Well, you certainly have the right to compose your own personal language in which "intrinsic value" does not appear, but you will not be following Mises. Quite the contrary.  Mises himself, as well as several respected Austrians, living and dead, used the phrase intrinsic value.

All laid out in my humble blog:

The explanation how something can have intrinsic value when all value is subjective: https://smilingdavesblog.wordpress.com/2012/07/08/bitcoin-and-intrinsic-value/

The actual quote where Mises himself used intrinsic value: https://smilingdavesblog.wordpress.com/2011/12/21/was-mises-regression-theorem-a-mere-history-lesson/

A search of the mises.org forums will turn up other Austrians who have used the phrase. And yet, they know all about how all value is subjective. This has been discussed many times in the forums.

Your argument 2. is unclear to me. Of course there is evidence that it wasn't used for something else. There is no other use for it. Mises is stating that it is impossible, except maybe in Bizzaro world, for a money to start off having no intrisic value. If bitcoin is now a medium of exchange, it certainly does contradict the regression theorem.

This is made clear with many quotes from the greats right here: http://https://smilingdavesblog.wordpress.com/2011/12/21/was-mises-regression-theorem-a-mere-history-lesson

The solution to the great riddle is that they are not "used' or "employed" by enough people.

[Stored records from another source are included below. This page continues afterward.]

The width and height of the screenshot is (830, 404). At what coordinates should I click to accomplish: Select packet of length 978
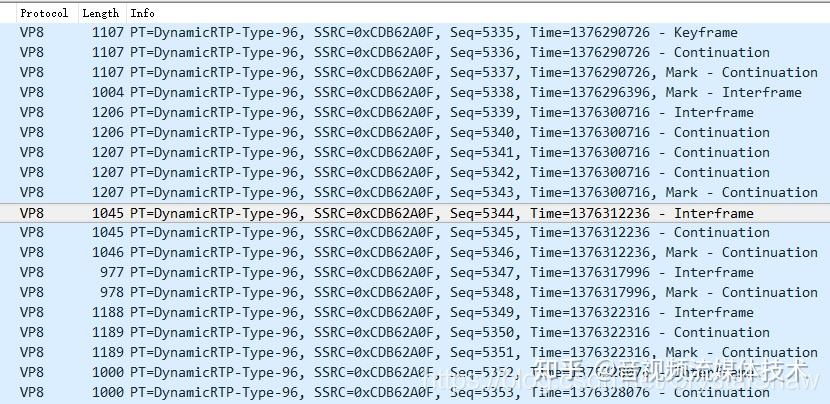[x=415, y=293]
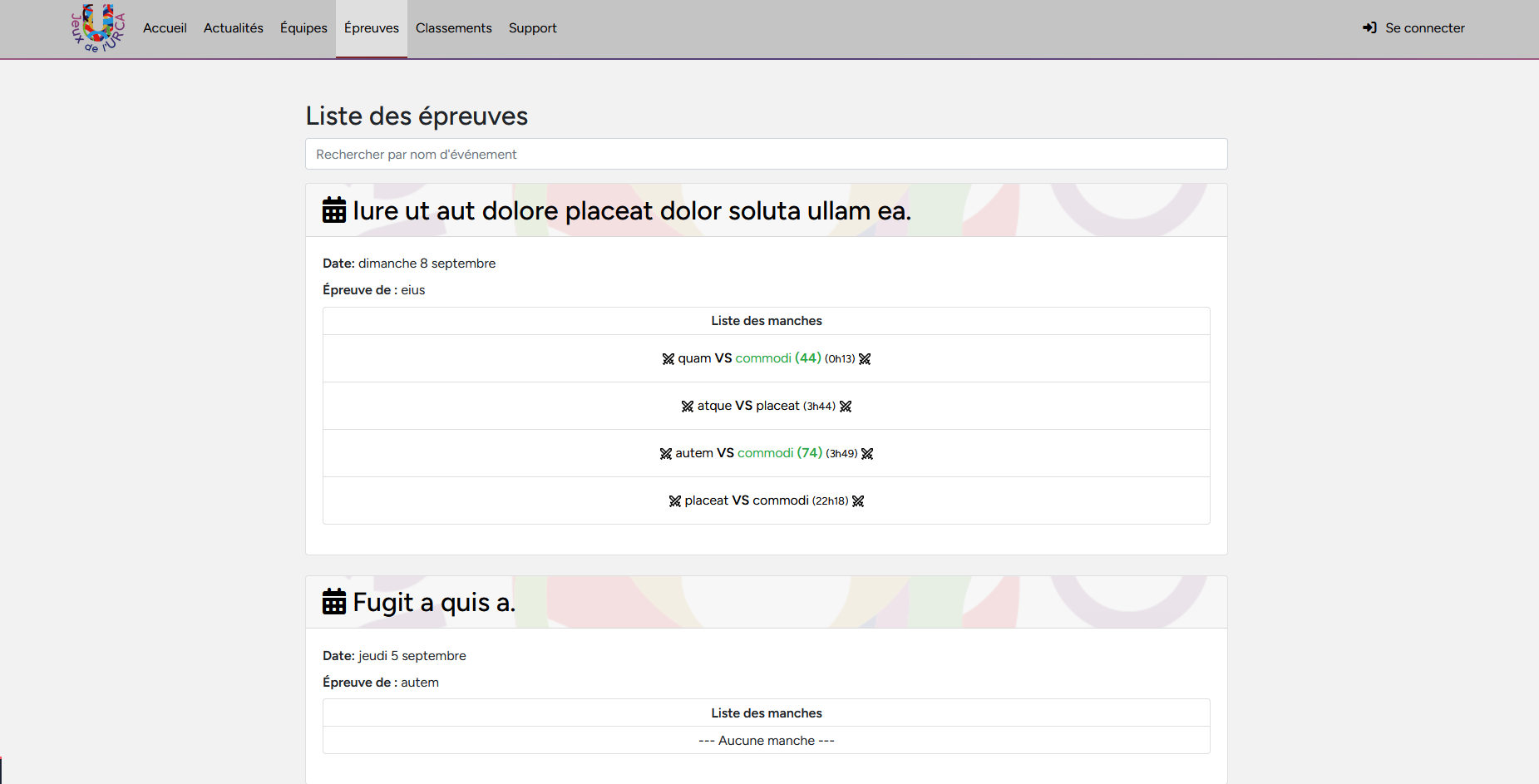Screen dimensions: 1539x784
Task: Click crossed swords icon after (3h49)
Action: coord(867,454)
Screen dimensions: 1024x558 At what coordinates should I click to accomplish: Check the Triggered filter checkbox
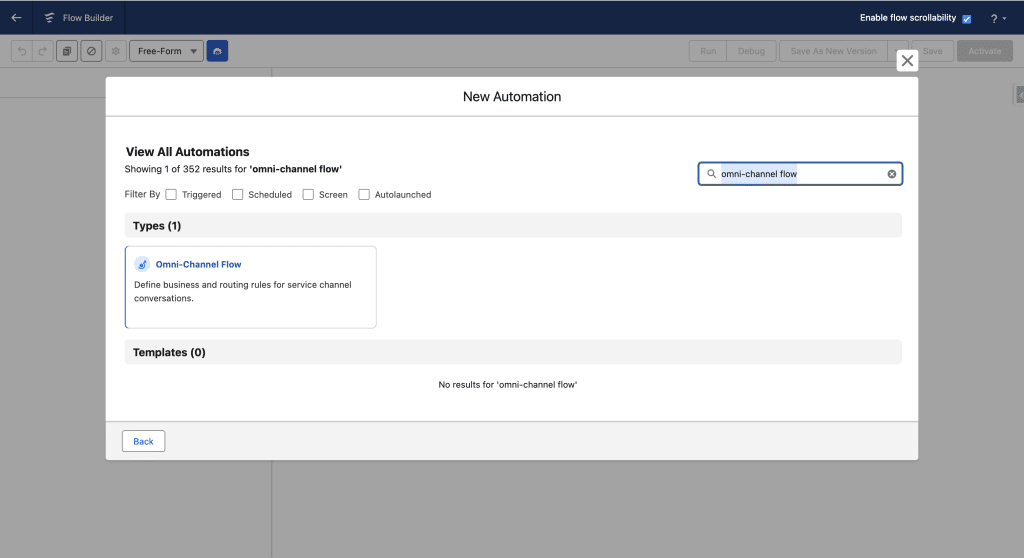point(172,194)
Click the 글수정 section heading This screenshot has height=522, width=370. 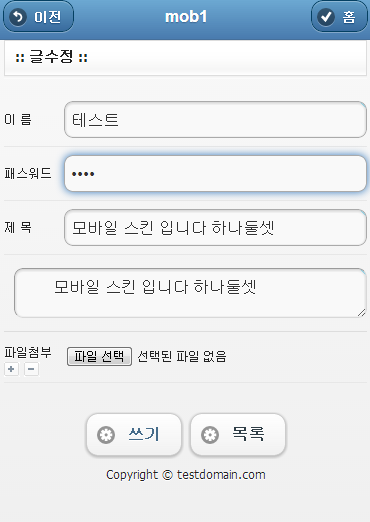51,56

Praxeological exposition of this is laid out right here: https://smilingdavesblog.wordpress.com/2011/12/20/bitcoin-and-mises-regression-theorem/

...everyone can have their own individual "thymological" judgment as to when a thing ceases to be merely an "object" of exchange, and begins to be a "medium" of exchange.

Big mistake. there can be differences of opinion about the borderline cases, but not the extreme cases. Bitcoin is an extreme case.

To make this clear, the word "ugly" is very subjective. One man's pretty is another man's meh. But if a girl looks like Charles Laughton in the Hunchback of Notre Dame, she's ugly, and that's all there is to it. The extreme cases are not in dispute, and not up to every man to decide for himself.

Mises emphasizes this about money:

A medium of exchange which is commonly used as such is called money. The notion of money is vague, as its definition refers to the vague term "commonly used." There are borderline cases in which it cannot be decided whether a medium of exchange is or is not "commonly" used and should be called money.

Only in borderline cases can it not be decided, not in extreme cases.

Bitcoin is Quasimodo.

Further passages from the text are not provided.